Les Terres intermédiaires s’accroissent à la vue – leur rhizome se diversifiant d’une multitude de ramifications instables et mobiles : de paysages en suspension, de contrées jusqu’alors inaperçues et qui transparaissent et s’augmentent sans cesse de nouvelles branches, de nouvelles feuilles, de nouveaux ombrages.
– C’est se débattre dans une sorte d’arborescence, dit monsieur Henri, le jardinier-paysagiste du Cercle, qui tient un barbecue improvisé dans le patio. Chaque feuille a son envers pareillement modelé mais plus pâle, nervuré autrement – comme la paume si blanche de la main d’Anthracite, notre beau Rwandais. Chaque terre connue – rues, maisons, squares, quartiers – a son paysage invisible devenu sensible.
Là-dessus, ce vétéran chevronné des Voyages s’endort debout, le front contre la clôture du jardin.
Une amitié potagère
Ce même Henri réussit, non sans une admirable patience, à mettre en pot sous la Tente des expéditions une créature des plus singulières : un être végétal maintenu à un degré correct d’hygrométrie grâce à une irrigation constante.
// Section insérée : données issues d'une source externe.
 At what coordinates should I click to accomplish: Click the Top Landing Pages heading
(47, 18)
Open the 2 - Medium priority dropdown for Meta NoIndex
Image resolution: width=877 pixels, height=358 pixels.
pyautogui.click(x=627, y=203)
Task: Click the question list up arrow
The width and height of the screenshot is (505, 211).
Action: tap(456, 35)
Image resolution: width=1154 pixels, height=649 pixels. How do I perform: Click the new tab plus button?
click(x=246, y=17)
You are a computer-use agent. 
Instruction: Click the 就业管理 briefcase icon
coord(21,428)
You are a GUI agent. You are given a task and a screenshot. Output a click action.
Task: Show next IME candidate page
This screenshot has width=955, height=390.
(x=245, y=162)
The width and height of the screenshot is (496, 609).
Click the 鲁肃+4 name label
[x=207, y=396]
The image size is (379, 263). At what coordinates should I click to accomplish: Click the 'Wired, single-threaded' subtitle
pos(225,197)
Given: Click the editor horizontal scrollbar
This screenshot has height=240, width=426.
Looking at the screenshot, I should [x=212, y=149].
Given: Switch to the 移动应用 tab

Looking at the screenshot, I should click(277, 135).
L’homoncule est placé sur le comptoir du bar américain, qui possède à l’autre extrémité de son étrave une figure de proue : le buste de Neptune, composition de bois assez semblable à un masque oriental – mais qui a une bouffarde à la bouche et un perroquet de cristal sur l’épaule.
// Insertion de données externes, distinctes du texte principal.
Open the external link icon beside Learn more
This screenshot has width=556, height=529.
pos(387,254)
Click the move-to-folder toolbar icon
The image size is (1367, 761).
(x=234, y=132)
Les bras de la créature, en été, portent des fruits savoureux et ses feuilles ont, selon monsieur Henri, qui l’aime bien, une valeur curative et les mêmes effets que la camomille. L’Homme-poireau – ainsi que l’appelle Jules, l’Homme le plus fort du monde, avec son humour bien connu – nous tient compagnie au club, parmi des confrères plus discrètement végétaux. Il a la manie de crier Kaï Kaï de façon lugubre si quelqu’un se débarrasse des cendres de son tabac dans la terre qui le nourrit, mais il n’est pas autrement dérangeant, garde une mélancolie bien à lui et se tait la plupart du temps.
Ulysse ne se maîtrise plus à ce sujet.
– Que se passe-t-il, professeur ?
– Ainsi les légumes ont une âme et nous parlent. La continuité du monde humain, animal et végétal est assurée. Nous avons découvert un laboratoire biologique impressionnant ! Nous voici à la pointe du génie génétique ! dans l’antichambre de la vie !
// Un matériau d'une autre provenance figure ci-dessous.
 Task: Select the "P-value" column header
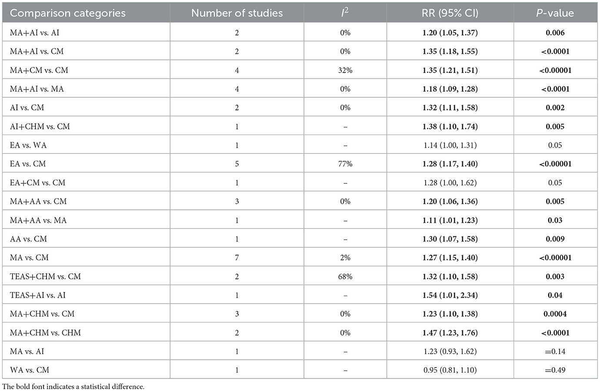click(x=555, y=13)
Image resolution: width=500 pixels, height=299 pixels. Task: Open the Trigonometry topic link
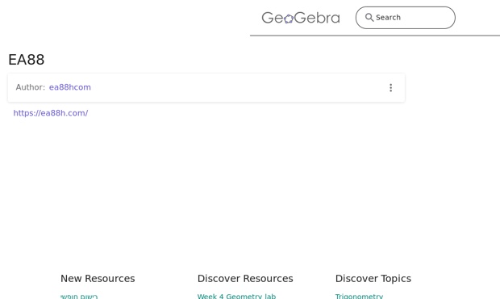click(359, 296)
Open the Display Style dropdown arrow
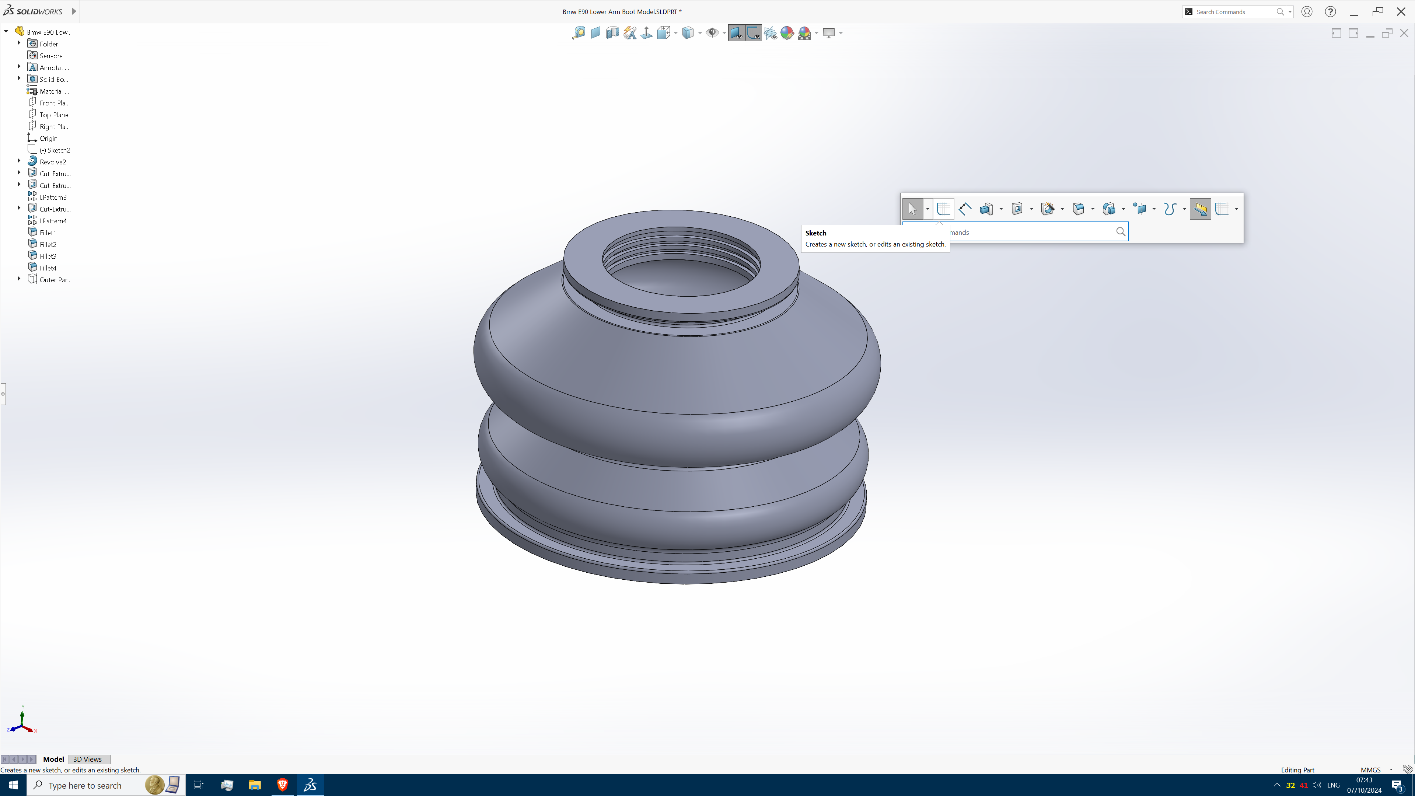Screen dimensions: 1415x796 pyautogui.click(x=700, y=33)
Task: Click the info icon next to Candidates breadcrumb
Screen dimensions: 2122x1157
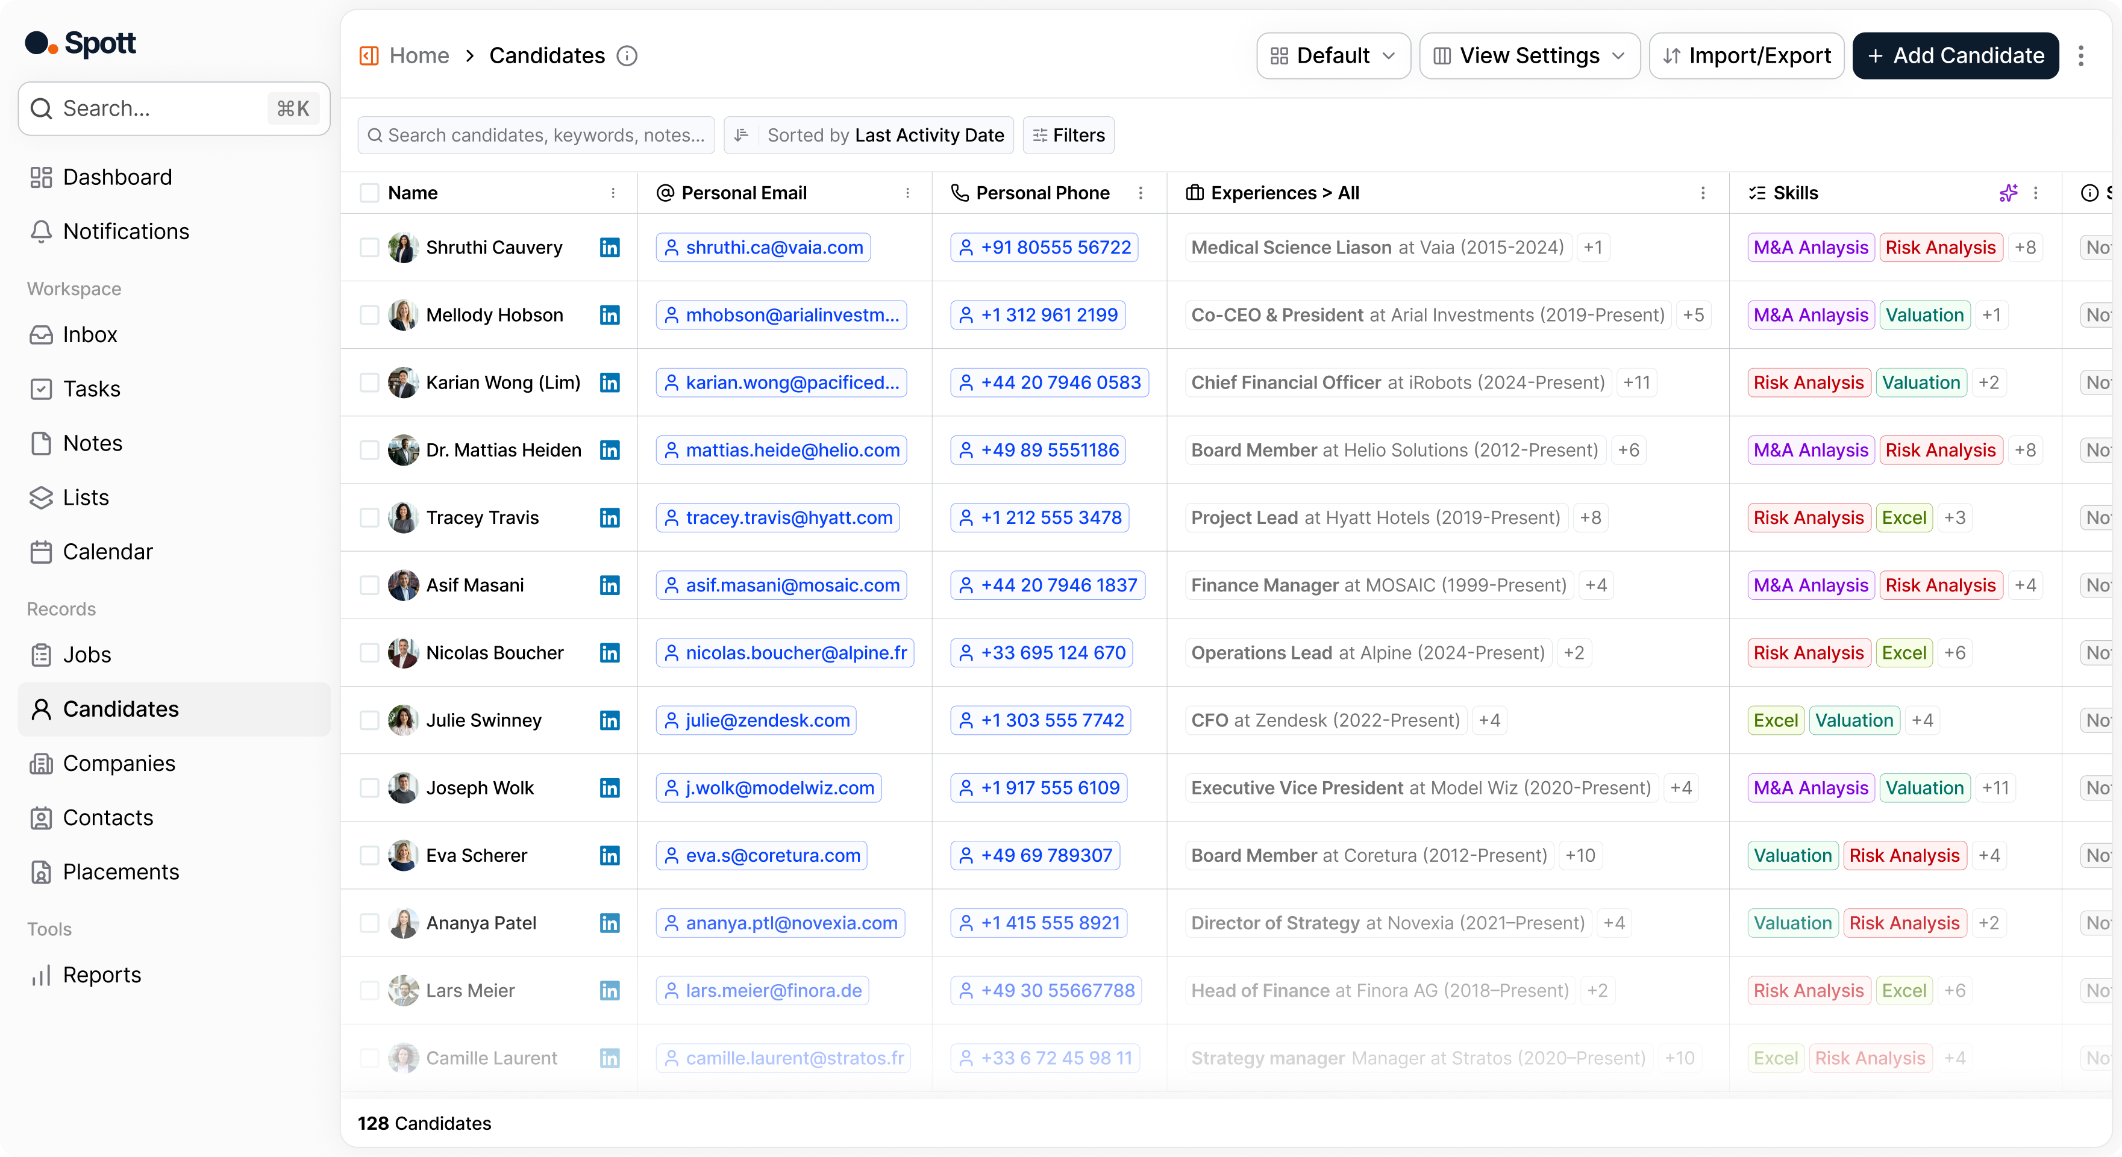Action: pos(627,55)
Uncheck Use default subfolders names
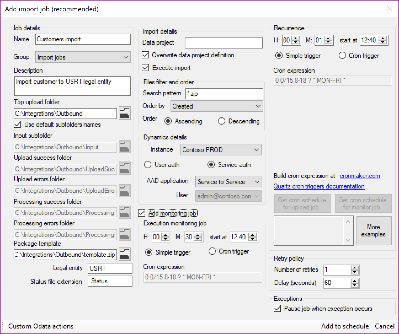Image resolution: width=399 pixels, height=334 pixels. 18,125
Style ne prend pas, comme à son habitude, toute la mesure des conséquences de sa pensée. Les Nains jaunes – les 7 fils de Pollock qui assurent l’entretien des sous-sols du Cercle – paraissent réservés.
– On n’est pas démunis de ce côté-là, dit madame Ernestine, du bureau des réclamations, la femme-léopard dont les yeux bleuissent quand on lui fait l’amour.
La fumée de nos cigarettes a un effet désastreux, car, un matin, après s’être défraîchi à la suite des soirées de beuveries, l’homme-poireau se détache de son pot et tombe au sol comme un légume blet.
Sa perte apparaît trop tard un sinistre présage que nous n’avons pas su déchiffrer.